# [WORK REQUIRED]
Every line of the data must be set down exactly as shown.

Collected data entries:
#####

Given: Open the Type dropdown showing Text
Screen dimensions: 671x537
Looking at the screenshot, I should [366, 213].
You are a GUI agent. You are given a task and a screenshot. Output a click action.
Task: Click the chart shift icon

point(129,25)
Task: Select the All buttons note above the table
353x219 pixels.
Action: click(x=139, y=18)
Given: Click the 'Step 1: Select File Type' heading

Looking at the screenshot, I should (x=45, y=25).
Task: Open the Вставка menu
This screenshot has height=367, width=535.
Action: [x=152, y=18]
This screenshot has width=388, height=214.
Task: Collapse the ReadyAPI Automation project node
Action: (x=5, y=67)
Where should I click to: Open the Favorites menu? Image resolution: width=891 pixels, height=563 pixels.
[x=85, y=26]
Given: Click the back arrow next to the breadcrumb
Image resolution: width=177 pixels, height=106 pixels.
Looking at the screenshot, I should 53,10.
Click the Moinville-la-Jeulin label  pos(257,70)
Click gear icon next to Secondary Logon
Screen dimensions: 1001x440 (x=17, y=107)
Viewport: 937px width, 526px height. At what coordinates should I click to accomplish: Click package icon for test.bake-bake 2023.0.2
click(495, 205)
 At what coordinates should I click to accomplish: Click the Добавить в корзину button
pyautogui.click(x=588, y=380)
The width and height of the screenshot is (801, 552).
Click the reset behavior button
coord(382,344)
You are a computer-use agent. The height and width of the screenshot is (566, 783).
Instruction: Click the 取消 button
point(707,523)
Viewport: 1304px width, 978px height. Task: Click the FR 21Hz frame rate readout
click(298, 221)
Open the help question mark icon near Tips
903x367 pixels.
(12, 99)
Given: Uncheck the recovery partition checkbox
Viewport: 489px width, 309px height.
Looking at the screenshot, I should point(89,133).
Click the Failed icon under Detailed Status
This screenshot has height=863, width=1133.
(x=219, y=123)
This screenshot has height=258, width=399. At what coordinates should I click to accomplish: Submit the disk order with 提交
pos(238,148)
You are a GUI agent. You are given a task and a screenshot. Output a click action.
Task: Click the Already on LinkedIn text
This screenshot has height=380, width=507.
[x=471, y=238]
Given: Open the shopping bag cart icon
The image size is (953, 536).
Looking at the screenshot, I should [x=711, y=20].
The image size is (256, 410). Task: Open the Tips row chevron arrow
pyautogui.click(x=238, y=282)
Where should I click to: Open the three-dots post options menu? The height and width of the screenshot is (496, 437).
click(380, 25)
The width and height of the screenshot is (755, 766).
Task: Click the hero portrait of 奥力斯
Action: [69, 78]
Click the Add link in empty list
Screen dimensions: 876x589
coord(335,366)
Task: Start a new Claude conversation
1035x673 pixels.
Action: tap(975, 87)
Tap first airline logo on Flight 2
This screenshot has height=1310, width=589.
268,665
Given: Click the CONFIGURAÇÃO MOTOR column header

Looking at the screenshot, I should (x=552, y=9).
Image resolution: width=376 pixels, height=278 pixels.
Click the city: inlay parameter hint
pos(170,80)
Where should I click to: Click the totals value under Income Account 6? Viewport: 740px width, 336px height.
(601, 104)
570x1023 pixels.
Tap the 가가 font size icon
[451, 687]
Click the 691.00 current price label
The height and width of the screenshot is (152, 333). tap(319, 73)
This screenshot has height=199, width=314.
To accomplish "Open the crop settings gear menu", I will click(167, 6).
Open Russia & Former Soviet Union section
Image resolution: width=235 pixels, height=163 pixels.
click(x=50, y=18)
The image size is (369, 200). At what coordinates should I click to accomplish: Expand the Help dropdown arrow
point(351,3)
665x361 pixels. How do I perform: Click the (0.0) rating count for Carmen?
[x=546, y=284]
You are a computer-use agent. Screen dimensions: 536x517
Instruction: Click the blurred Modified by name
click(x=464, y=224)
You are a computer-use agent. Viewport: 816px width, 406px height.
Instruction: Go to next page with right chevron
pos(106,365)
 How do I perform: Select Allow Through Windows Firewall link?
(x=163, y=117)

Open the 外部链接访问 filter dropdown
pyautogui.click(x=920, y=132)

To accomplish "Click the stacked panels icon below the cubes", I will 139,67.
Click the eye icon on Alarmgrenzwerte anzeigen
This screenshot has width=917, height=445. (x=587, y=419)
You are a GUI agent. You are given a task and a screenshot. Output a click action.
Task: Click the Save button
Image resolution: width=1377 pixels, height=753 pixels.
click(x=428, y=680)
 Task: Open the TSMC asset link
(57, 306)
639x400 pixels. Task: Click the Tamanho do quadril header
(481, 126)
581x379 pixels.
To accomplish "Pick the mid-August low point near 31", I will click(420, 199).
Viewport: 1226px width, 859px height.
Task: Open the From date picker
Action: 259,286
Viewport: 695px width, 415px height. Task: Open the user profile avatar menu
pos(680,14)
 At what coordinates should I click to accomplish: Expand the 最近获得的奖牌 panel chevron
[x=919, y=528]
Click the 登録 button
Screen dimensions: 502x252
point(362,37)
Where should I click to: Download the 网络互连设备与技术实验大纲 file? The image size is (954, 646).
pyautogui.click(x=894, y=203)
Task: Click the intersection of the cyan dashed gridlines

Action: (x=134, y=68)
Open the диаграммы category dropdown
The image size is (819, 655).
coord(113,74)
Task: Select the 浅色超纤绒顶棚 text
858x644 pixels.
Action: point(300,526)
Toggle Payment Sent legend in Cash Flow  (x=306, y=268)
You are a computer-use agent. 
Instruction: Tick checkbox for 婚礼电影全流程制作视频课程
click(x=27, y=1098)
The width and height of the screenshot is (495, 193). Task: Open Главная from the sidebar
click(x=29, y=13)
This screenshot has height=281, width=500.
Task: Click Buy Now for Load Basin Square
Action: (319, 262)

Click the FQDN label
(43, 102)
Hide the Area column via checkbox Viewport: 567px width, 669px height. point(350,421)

#####

# [FINAL ANSWER]
Given: Open the Type dropdown showing Text
Screen dimensions: 671x537
Looking at the screenshot, I should [366, 213].
You are a GUI agent. You are given a task and a screenshot. Output a click action.
Task: Click the chart shift icon

point(129,25)
Task: Select the All buttons note above the table
353x219 pixels.
Action: click(x=139, y=18)
Given: Click the 'Step 1: Select File Type' heading

Looking at the screenshot, I should (x=45, y=25).
Task: Open the Вставка menu
This screenshot has height=367, width=535.
Action: [x=152, y=18]
This screenshot has width=388, height=214.
Task: Collapse the ReadyAPI Automation project node
Action: (x=5, y=67)
Where should I click to: Open the Favorites menu? Image resolution: width=891 pixels, height=563 pixels.
[x=85, y=26]
Given: Click the back arrow next to the breadcrumb
Image resolution: width=177 pixels, height=106 pixels.
Looking at the screenshot, I should 53,10.
Click the Moinville-la-Jeulin label  pos(257,70)
Click gear icon next to Secondary Logon
Screen dimensions: 1001x440 (x=17, y=107)
Viewport: 937px width, 526px height. At what coordinates should I click to accomplish: Click package icon for test.bake-bake 2023.0.2
click(495, 205)
 At what coordinates should I click to accomplish: Click the Добавить в корзину button
pyautogui.click(x=588, y=380)
The width and height of the screenshot is (801, 552).
Click the reset behavior button
coord(382,344)
You are a computer-use agent. The height and width of the screenshot is (566, 783).
Instruction: Click the 取消 button
point(707,523)
Viewport: 1304px width, 978px height. Task: Click the FR 21Hz frame rate readout
click(298, 221)
Open the help question mark icon near Tips
903x367 pixels.
(12, 99)
Given: Uncheck the recovery partition checkbox
Viewport: 489px width, 309px height.
Looking at the screenshot, I should point(89,133).
Click the Failed icon under Detailed Status
This screenshot has height=863, width=1133.
(x=219, y=123)
This screenshot has height=258, width=399. At what coordinates should I click to accomplish: Submit the disk order with 提交
pos(238,148)
You are a GUI agent. You are given a task and a screenshot. Output a click action.
Task: Click the Already on LinkedIn text
This screenshot has height=380, width=507.
[x=471, y=238]
Given: Open the shopping bag cart icon
The image size is (953, 536).
Looking at the screenshot, I should [x=711, y=20].
The image size is (256, 410). Task: Open the Tips row chevron arrow
pyautogui.click(x=238, y=282)
Where should I click to: Open the three-dots post options menu? The height and width of the screenshot is (496, 437).
click(380, 25)
The width and height of the screenshot is (755, 766).
Task: Click the hero portrait of 奥力斯
Action: [69, 78]
Click the Add link in empty list
Screen dimensions: 876x589
coord(335,366)
Task: Start a new Claude conversation
1035x673 pixels.
Action: tap(975, 87)
Tap first airline logo on Flight 2
This screenshot has height=1310, width=589.
268,665
Given: Click the CONFIGURAÇÃO MOTOR column header

Looking at the screenshot, I should (x=552, y=9).
Image resolution: width=376 pixels, height=278 pixels.
Click the city: inlay parameter hint
pos(170,80)
Where should I click to: Click the totals value under Income Account 6? Viewport: 740px width, 336px height.
(601, 104)
570x1023 pixels.
Tap the 가가 font size icon
[451, 687]
Click the 691.00 current price label
The height and width of the screenshot is (152, 333). tap(319, 73)
This screenshot has height=199, width=314.
To accomplish "Open the crop settings gear menu", I will click(167, 6).
Open Russia & Former Soviet Union section
Image resolution: width=235 pixels, height=163 pixels.
click(x=50, y=18)
The image size is (369, 200). At what coordinates should I click to accomplish: Expand the Help dropdown arrow
point(351,3)
665x361 pixels. How do I perform: Click the (0.0) rating count for Carmen?
[x=546, y=284]
You are a computer-use agent. Screen dimensions: 536x517
Instruction: Click the blurred Modified by name
click(x=464, y=224)
You are a computer-use agent. Viewport: 816px width, 406px height.
Instruction: Go to next page with right chevron
pos(106,365)
 How do I perform: Select Allow Through Windows Firewall link?
(x=163, y=117)

Open the 外部链接访问 filter dropdown
pyautogui.click(x=920, y=132)

To accomplish "Click the stacked panels icon below the cubes", I will 139,67.
Click the eye icon on Alarmgrenzwerte anzeigen
This screenshot has width=917, height=445. (x=587, y=419)
You are a GUI agent. You are given a task and a screenshot. Output a click action.
Task: Click the Save button
Image resolution: width=1377 pixels, height=753 pixels.
click(x=428, y=680)
 Task: Open the TSMC asset link
(57, 306)
639x400 pixels. Task: Click the Tamanho do quadril header
(481, 126)
581x379 pixels.
To accomplish "Pick the mid-August low point near 31", I will click(420, 199).
Viewport: 1226px width, 859px height.
Task: Open the From date picker
Action: 259,286
Viewport: 695px width, 415px height. Task: Open the user profile avatar menu
pos(680,14)
 At what coordinates should I click to accomplish: Expand the 最近获得的奖牌 panel chevron
[x=919, y=528]
Click the 登録 button
Screen dimensions: 502x252
point(362,37)
Where should I click to: Download the 网络互连设备与技术实验大纲 file? The image size is (954, 646).
pyautogui.click(x=894, y=203)
Task: Click the intersection of the cyan dashed gridlines

Action: (x=134, y=68)
Open the диаграммы category dropdown
The image size is (819, 655).
coord(113,74)
Task: Select the 浅色超纤绒顶棚 text
858x644 pixels.
Action: point(300,526)
Toggle Payment Sent legend in Cash Flow  (x=306, y=268)
You are a computer-use agent. 
Instruction: Tick checkbox for 婚礼电影全流程制作视频课程
click(x=27, y=1098)
The width and height of the screenshot is (495, 193). Task: Open Главная from the sidebar
click(x=29, y=13)
This screenshot has height=281, width=500.
Task: Click Buy Now for Load Basin Square
Action: (319, 262)

Click the FQDN label
(43, 102)
Hide the Area column via checkbox Viewport: 567px width, 669px height. point(350,421)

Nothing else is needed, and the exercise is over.